Esta mañana el despertador no sonó. Lo miré y quedaba media hora aún. Llevaba diez minutos despierto, mirando al techo, haciendo el mismo cálculo de siempre: dormí poco. Quizás no lo suficiente, pero tendrá que serlo. El cuerpo pesa. Pesan las horas de ayer, pesan las conversaciones que nunca llegaron, pesa ese mensaje que no enviaste porque sabes que no obtendrías respuesta. Antes de poner un pie en el suelo, ya estoy en desventaja. Pero los pies tocan el suelo. Siempre lo hacen.

La casa estaba en silencio. Es el único momento del día en que el mundo me pertenece, aunque sea un mundo pequeño y oscuro. Caminé de puntillas para no despertar a nadie, pero en el fondo sé que no hay nadie a quien despertar. Estoy solo en esta pelea. Y en la penumbra de la cocina, mientras el café se hacía, me pregunté: "¿Para qué?". Pero no tuve tiempo para responder. El reloj corre. Siempre corre. Sólo puedo escuchar el aporreo de las teclas en el portátil a toda velocidad.

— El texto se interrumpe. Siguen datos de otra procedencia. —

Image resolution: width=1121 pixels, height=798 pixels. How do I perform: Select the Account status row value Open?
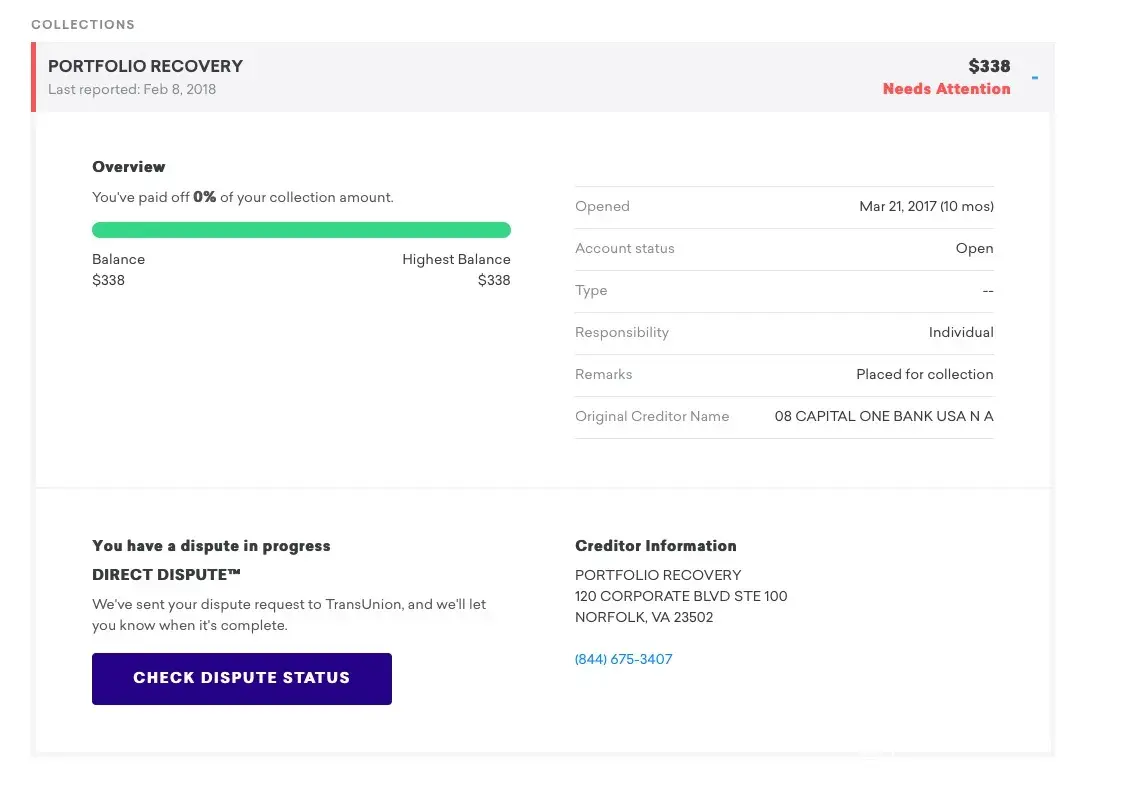pos(974,249)

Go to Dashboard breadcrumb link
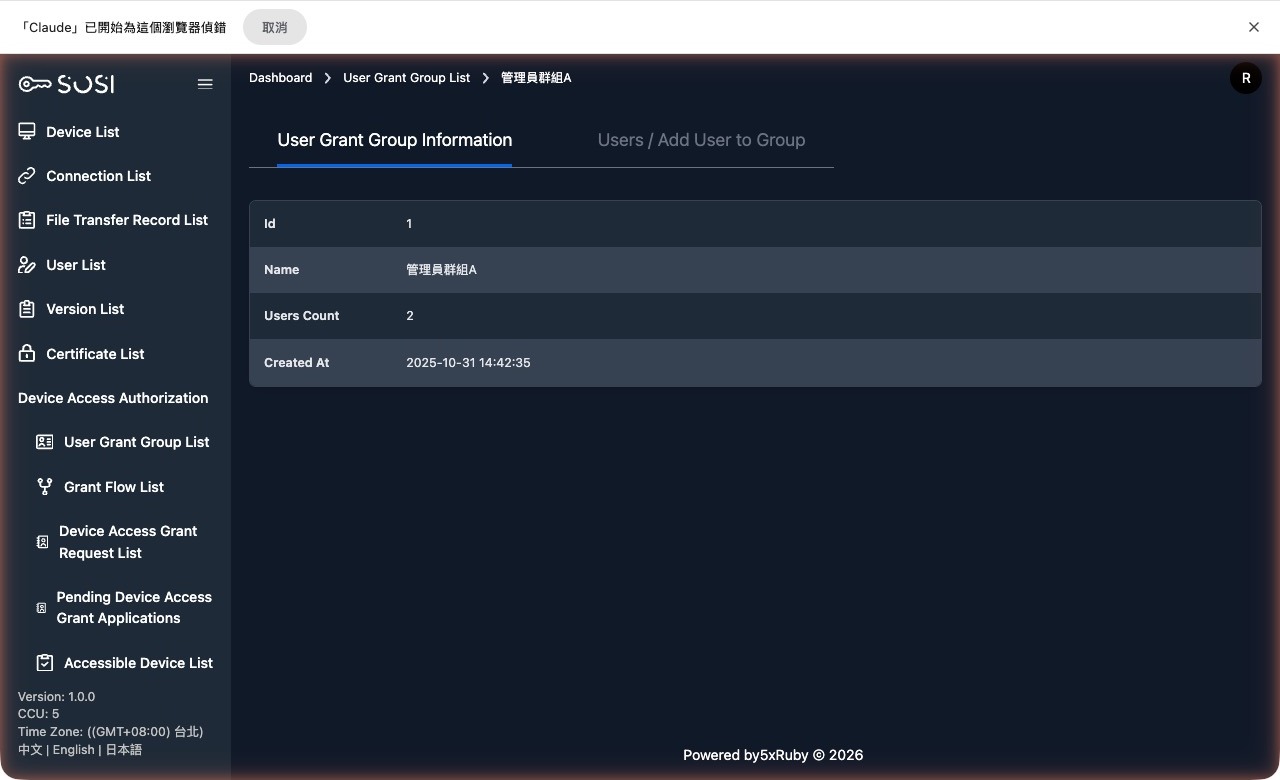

Hoy va a ser un día difícil. No por el trabajo, que también. Hay un problema ahí fuera, algo ajeno a mí que se ha instalado en mi cabeza. Una preocupación que no pedí, una losa que no me corresponde, pero que está ahí. Me duele la mandíbula de apretar los dientes. Estoy desmotivado...bueno, no es desmotivación...es un cansancio que transciende lo físico.

Pero hay algo más fuerte que eso.

Es la promesa que me hice a mí mismo hace mucho tiempo. Esa que nadie escuchó porque creo que sólo la pensé. Da igual cómo amanezcas, da igual quién te ignore, da igual que nadie aplauda. Sigue.

Y es que a lo largo del día, nadie verá las horas. Nadie verá las veces que borré lo que escribí, las veces que empecé de nuevo, las llamadas que no recibí, los ánimos que no tuve, y si hay alguien, sabes quién es. Trabajo en silencio. No por orgullo, sino porque esta batalla es solo mía. Explicarla llevaría demasiado tiempo y me robaría la energía que necesito para ganarla. Habrá momentos, en los que solo escuche la duda. Me dirá que ya vale, que esto es una locura, que si nadie cree en ti, quizá es porque no hay razones para hacerlo. Pero entonces recuerdo el despertador que quité antes de que sonara. Recuerdo el frío del suelo. Recuerdo el café solo. Y entiendo que todo ese silencio, toda esa soledad, todo ese esfuerzo que nadie ve, es el hormigón con el que se construyen los sueños.

Lo que más duele en realidad no es el cansancio, no la soledad, ni los problemas...porque se resolverán. Es como te miran los demás cuando hablas de esto. Esa inclinación de cabeza, una mirada nerviosa a la hora en el móvil, ese "qué bonito, pero..." que nunca llegan a decir pero que se les nota en los ojos.

Voy contrarreloj, sí. Pero el reloj solo mide el tiempo que me queda, no la determinación que tengo. Así que a por ello. Un paso más. Una hora más. Un día más. Sin testigos, sin apoyo, con el peso de todo a cuestas. Al final del camino, cuando mire atrás, no recordaré el agotamiento.

 Sonreiré.

Porque lo vamos a conseguir. Yo sé que tú también.

 

Solos, pero juntos en esta misma lucha. Lo vamos a conseguir.